As an older dev, allow me to translate: We're sick of seeing the same old dysfunctions at job after job. It's like the Groundhog Day movie. We want to spare our new team from committing the same kinds of fuckups, and therefore spare ourselves from having to relive them yet again. But being closed to outside perspectives is the "dynamic of the team", ergo older devs don't "fit".

Comment Re:I'd just say (Score 1) 20

Now I don't know why I couldn't have gotten all that from wheels and tires. ;) Too bad getting you to actually deliver your message requires prying it out of you with a tire iron! Some advice: Don't run for political office! :)

I'd beg to differ somewhat, but your playing hard to get (as in understand) wore me out.

Comment Re:I'd just say (Score 1) 20

Dunno, I have those two hidden. At some point ya gotta decide who's worth your time and who isn't. AFAIK it's something we do every day in meatspace. Nothing about someone choosing to hang around in Slashdot journalspace means one has to have them as friends. (Even if there's otherwise not many left to choose from.)

On your wondering, why would you that it could only be that? I believe it's both, that in some, rather significant ways I was indeed asleep in my 20's and 30's, or rather content and believing everything was fine and just living my life, and that the degradation of America in general and the inside communist threat in particular didn't just start when I finally woke up.
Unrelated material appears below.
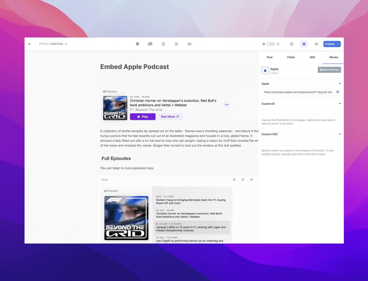The width and height of the screenshot is (368, 281).
Task: Open the Publish dropdown arrow
Action: point(338,44)
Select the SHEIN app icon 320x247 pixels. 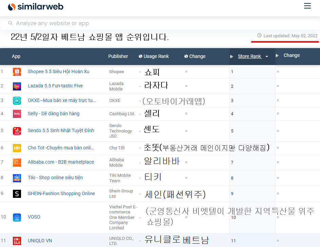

For example (!), the Snowden revelations broke in recent times, but then we started finding out that the illegal bulk government surveillance, on citizens and not terrorists, began not recently but started over a decade ago right after 9/11. You're not going to like this but, my position is that, in general, things are much worse than we know. As least that's been my experience. Same with computer (in)security. And lest you be confused, I'm not a Luddite, and don't wish to throw out that which I've made and still need to continue my career on. I'm just making a point; I'm not saying what should (or can) be done about it. That's perfectly valid; there's no rule that I'm not allowed to state a truth if I don't include an attached action plan with it.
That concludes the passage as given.